C’est assez, c’est trop de ces exemples ; on est à même maintenant de juger les trouvères par rapport à Dante. Telle est la poétique qui avait cours autour de lui et qu’il eut à détrôner, car l’aimable lyre des troubadours s’était brisée comme d’elle-même. Une remarque surtout me frappe à propos de l’éclatante apparition de la muse d’Alighieri au milieu de ces trivialités satiriques, au milieu des fadeurs de la première poésie italienne : c’est combien elle est en même temps tardive et précoce, tardive par rapport aux idées, au sujet, à l’inspiration ; précoce par rapport au talent du poète, à ce génie assurément inattendu en ces solitudes de la pensée du moyen-âge. Chose singulière ! dans l’ordre philosophique, Dante n’ouvre pas une ère nouvelle, il clot le moyen-âge, il le résume, il est l’homme du passé ; dans l’ordre littéraire, au contraire, Alighieri est un génie précurseur qu’on ne saurait comparer qu’à Homère. Au milieu de la barbarie de son temps, quand les langues ne sont que d’informes patois, trois cents ans avant Cervantes et Shakspeare, quatre siècles avant Corneille, six siècles avant Goethe, il donne à l’Italie une grande littérature, il lui fait devancer toutes les nations modernes. Et observez, en passant, ces singulières compensations, ces contradictions intelligentes que sait ménager l’histoire : à l’aide du latin, cet idiome des pontifes, cette langue officielle de l’unité catholique, qui était sa vieille langue nationale, adoptée par l’Europe intellectuelle, l’Italie avait régné sur le monde au moyen-âge. Long-temps on crut qu’il n’y avait pas de culture littéraire sérieusement possible hors de là. Eh bien ! ce fut précisément Dante, le premier chantre du catholicisme, qui, le premier aussi, vint rompre le charme et arracher décidément le sceptre du langage à cette antique madone qu’il adorait, et sur le front de laquelle il déposait sa couronne poétique comme un hommage.

VIII.PEINTURES ET SCULPTURES. — MYSTÈRE JOUÉ À FLORENCE. — TESORETTO DE LATINI. — DANTE. — CONCLUSION.

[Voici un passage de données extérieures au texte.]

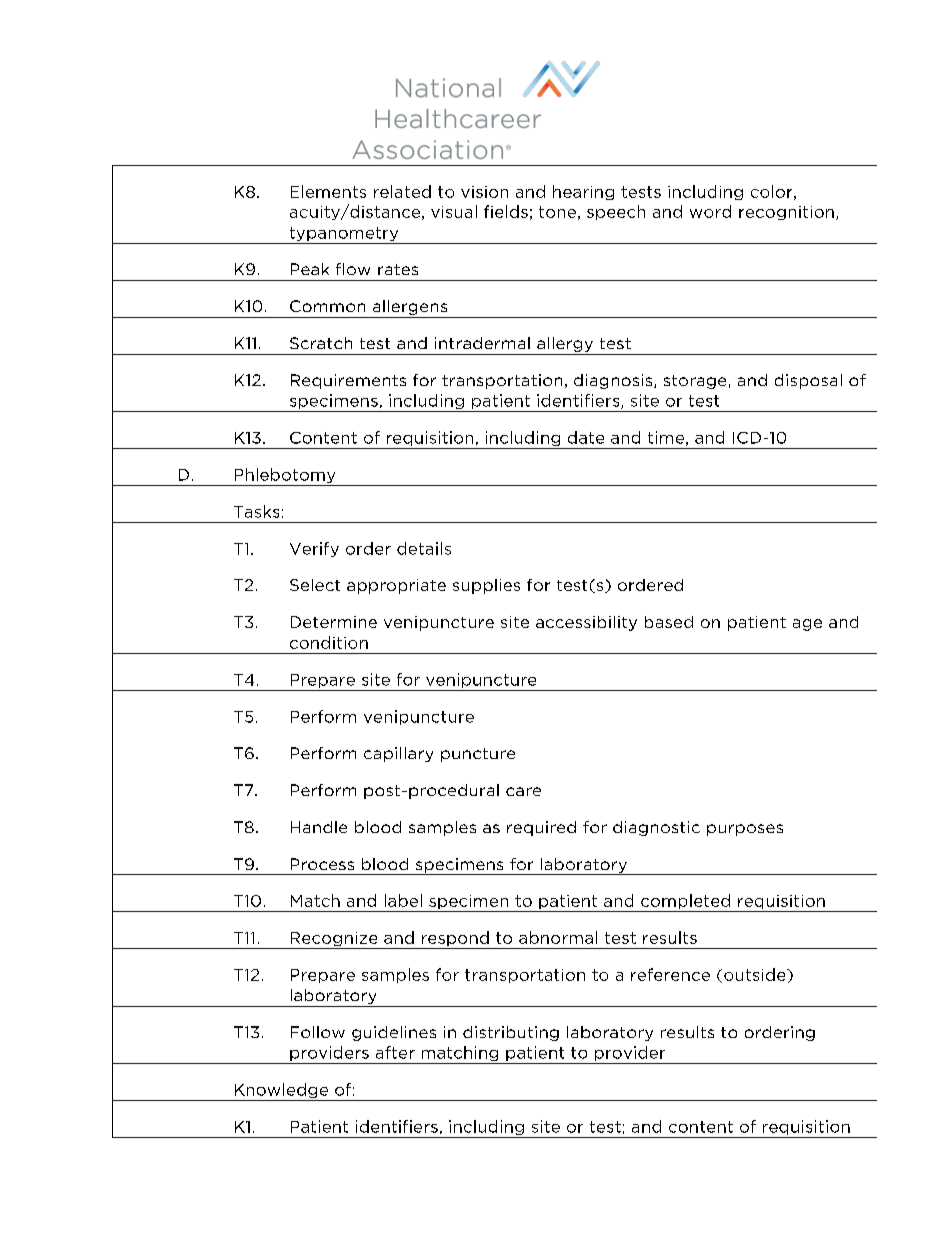 The width and height of the screenshot is (952, 1233). What do you see at coordinates (557, 212) in the screenshot?
I see `tone` at bounding box center [557, 212].
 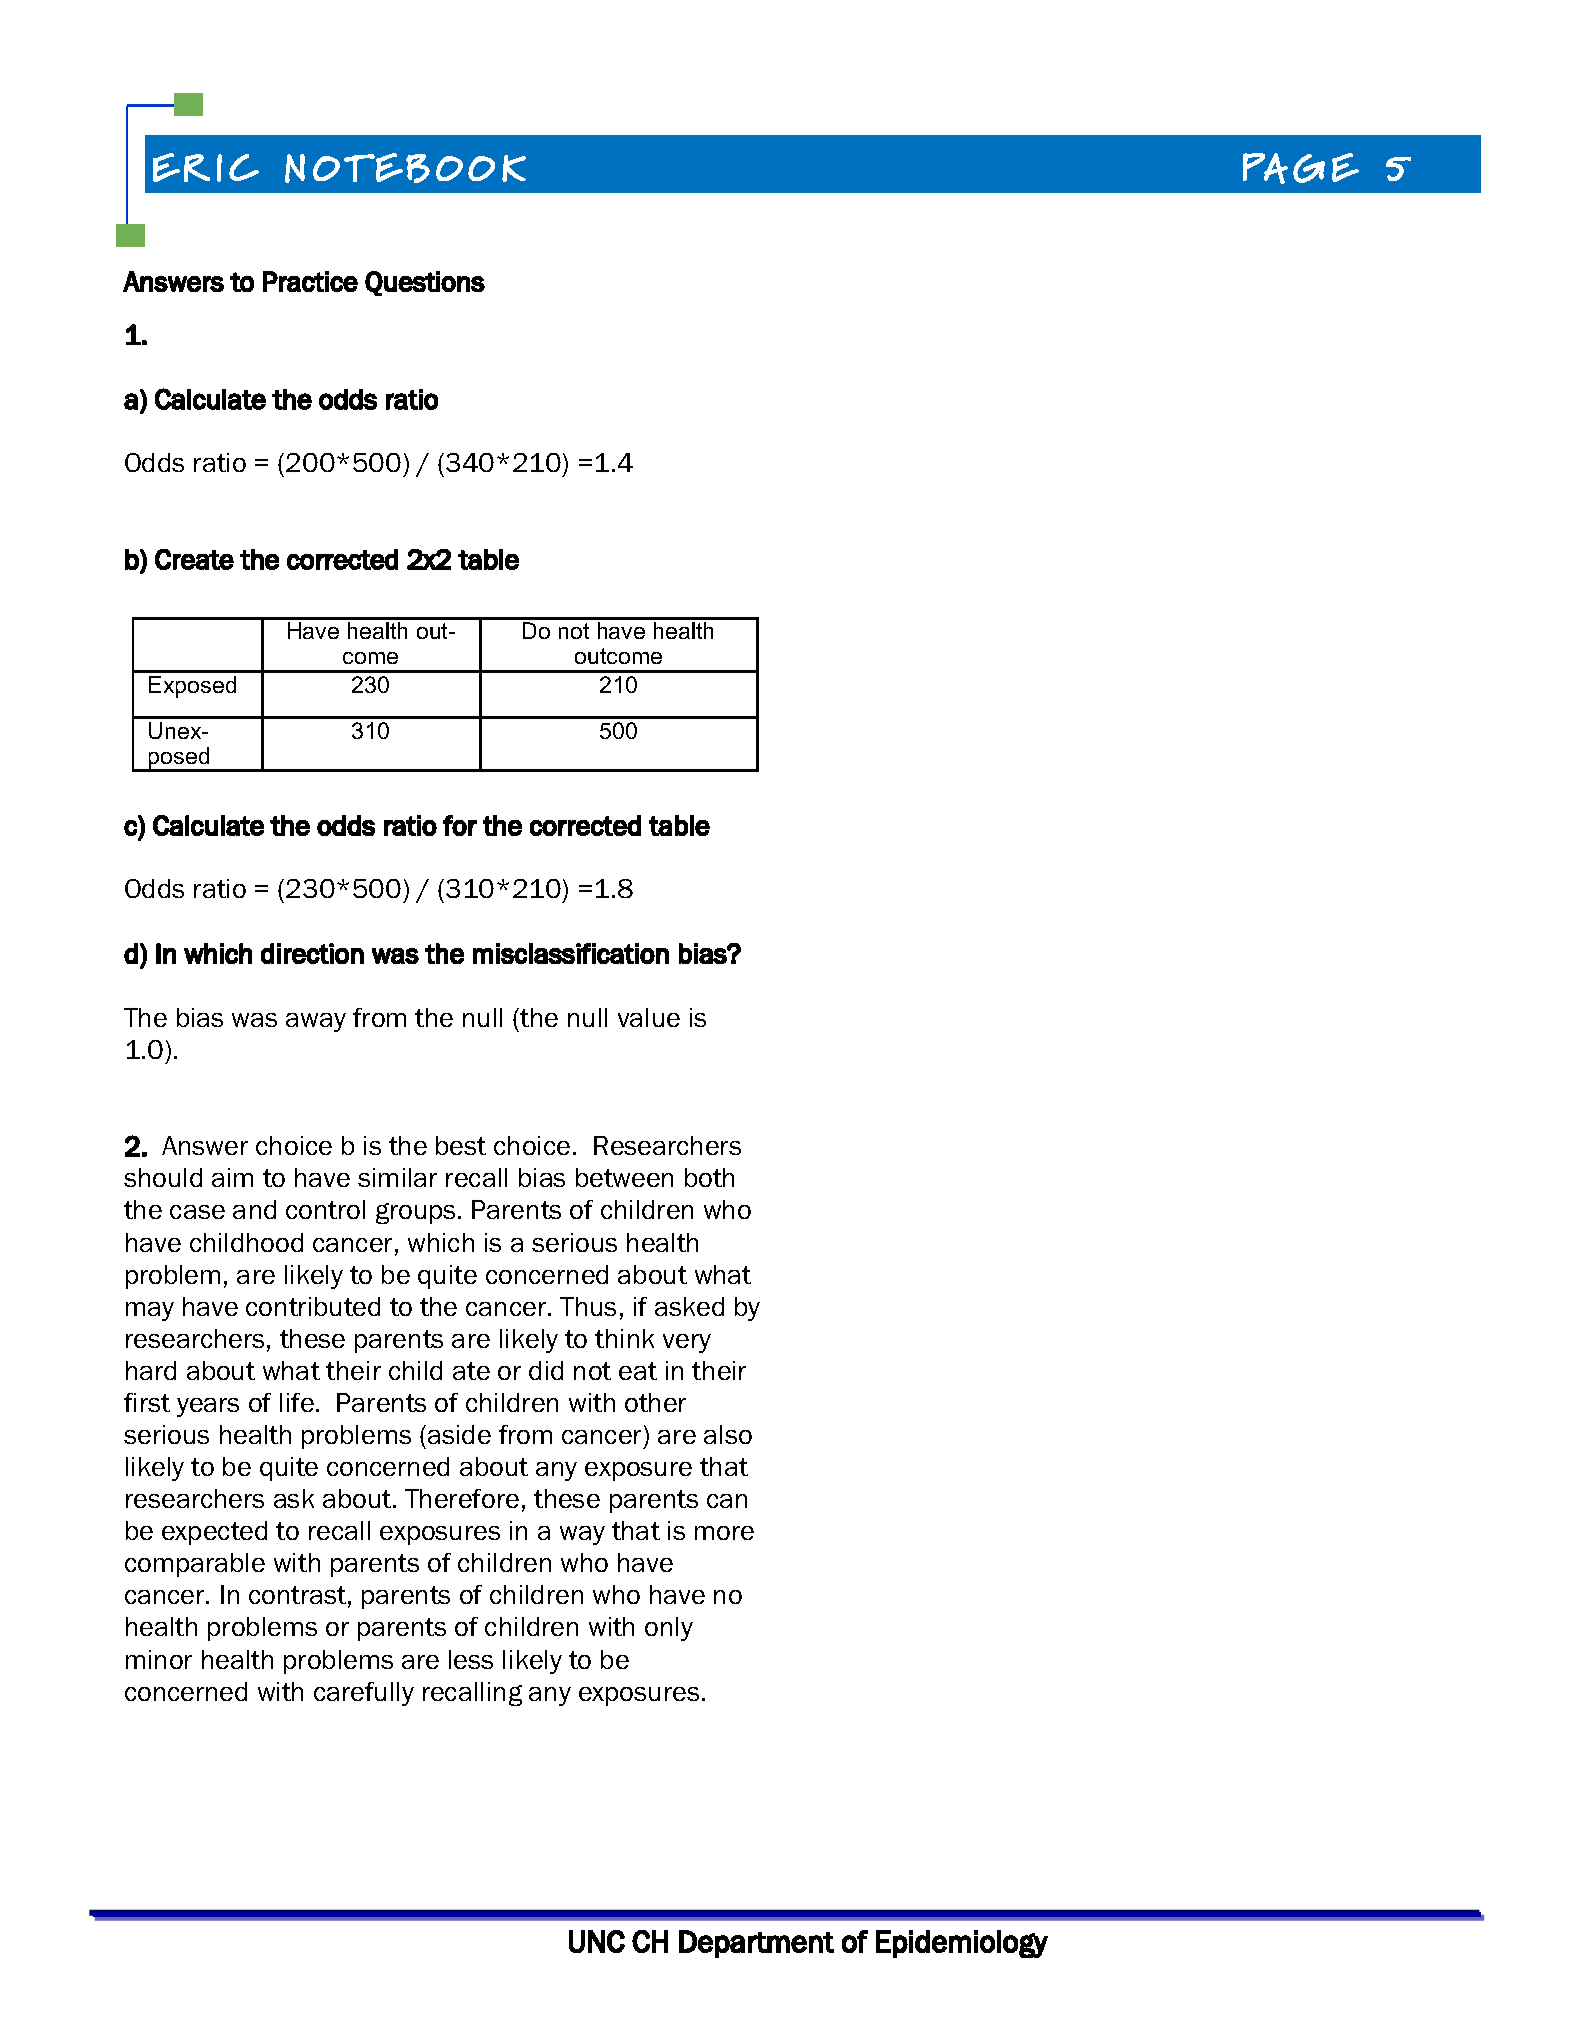 I want to click on did, so click(x=546, y=1370).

Quand je disais tout à l’heure que Dante vint tard, il ne faudrait pas entendre qu’il vint trop tard ; l’heure de pareils hommes est désignée ; seulement il arriva le dernier, il ferma la marche, pour ainsi dire. D’ailleurs, quoique la société religieuse d’alors commençât à être ébranlée dans ses fondemens par le sourd et lent effort du doute, elle avait encore gardé intact l’héritage de la foi. La forme rigoureuse de la vieille constitution ecclésiastique demeurait sans échecs apparens, et l’on était encore à deux siècles de la réforme ; la papauté, en abusant des indulgences, n’apaisait pas les scrupules des consciences chrétiennes sur les châtimens de l’enfer.